Google has finally fixed three-year security vulnerability in Google Chrome for Android. It is quite surprising that the technology giant took so long to remedy a flaw identified several years ago. The flaw was originally identified by white hat hackers at Nightwatch Cybersecurity in May 2015. It was only now that the security staff of Google realized that this was a real threat.
It’s a normal part of mobile browser operation to send data to web servers. It could be anything from the browser version to the currently active applications or the operating system. This vulnerability is associated with the operation of mobile browsers.
A look at the vulnerability revealed that it was a serious one because it could leak from its mobile browsers all kinds of information about the device, such as information about the mobile hardware model, device name and firmware version.
The vulnerability has only been identified for Android in Google Chrome, not the desktop version. Yakov Shafranovich, a Nightwatch researcher, explained in a blog post last week that information can also be used to track ” users and fingerprint devices.”
“It can also be used to determine which vulnerabilities a particular device is vulnerable to in order to target exploits” said Shafranovich.
Google released a partial fix with its Chrome 70 in October 2018, but the browser still leaked device names while two Android components, including the built-in WebView browser, leaked firmware build number. Therefore, a complete fix was needed, which Google has now released.
The vulnerability was not given a CVE designation, although it was partially fixed as a problem with the use of the Chrome browser by Android. In 2015, Nightwatch revealed that when Chrome sends a request to any web server to access the content of a page, a series of HTTP headers are included. Out of these, the header of the user agent is most worrying because it includes the Android version number and builds tag information.

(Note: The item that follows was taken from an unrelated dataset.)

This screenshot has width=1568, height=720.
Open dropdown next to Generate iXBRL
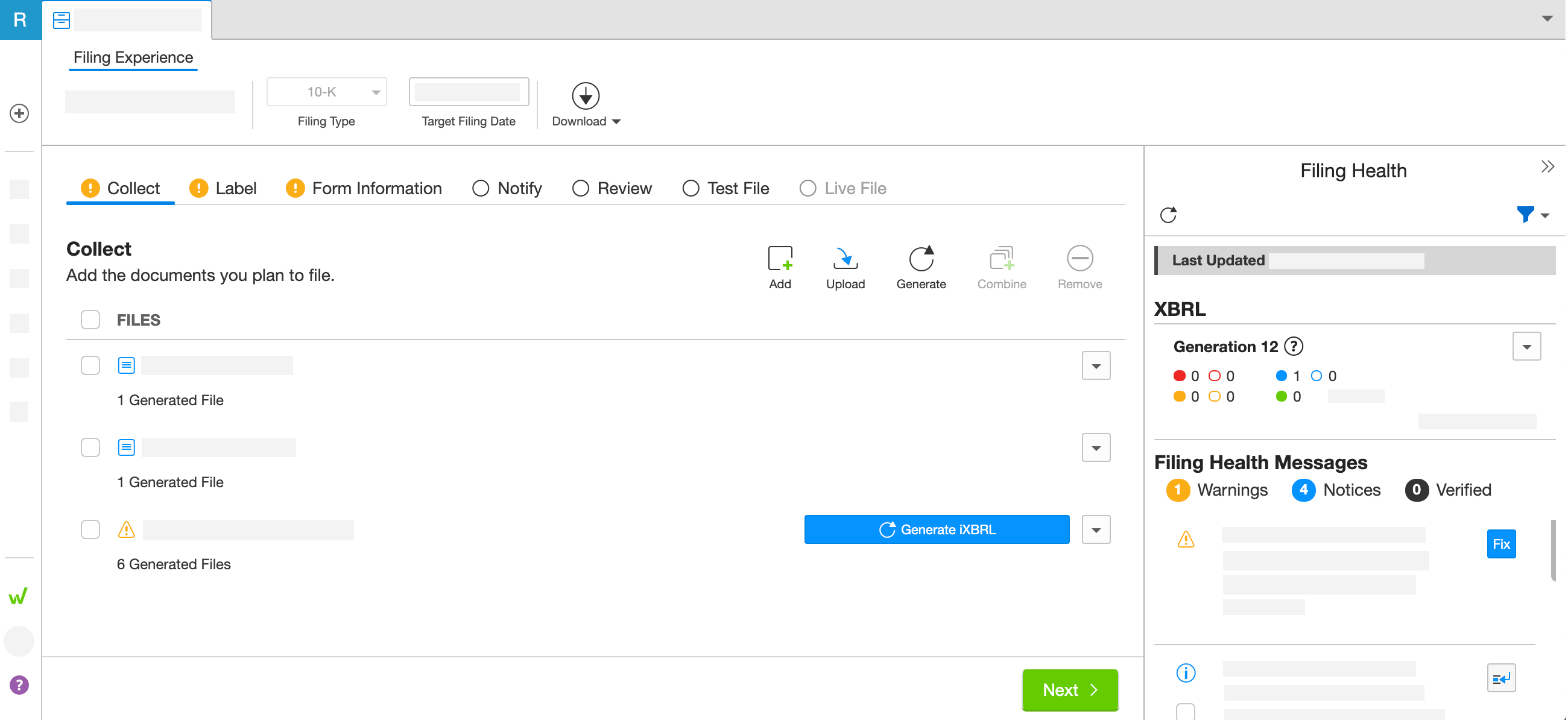click(x=1096, y=529)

“Aggravating this issue is that the user agent header is sent always, with both HTTP and HTTPS requests, often by processes running in the background. Also, unlike the desktop Chrome, on Android, no extensions or overrides are possible to change the header other than the ‘Request Desktop Site’ option on the browser itself for the current session,” added Shafranovich.
An attacker therefore only needs to develop a malicious website that can be used as a watering hole or spam tactics to drive traffic to the device and design a campaign that uses the information from the visiting devices to exploit defects in a targeted manner. Nightwatch calls on users to upgrade to Chrome 70 or later and fix apps using WebView immediately. Web developers also need to manually change their apps ‘ user agent configuration.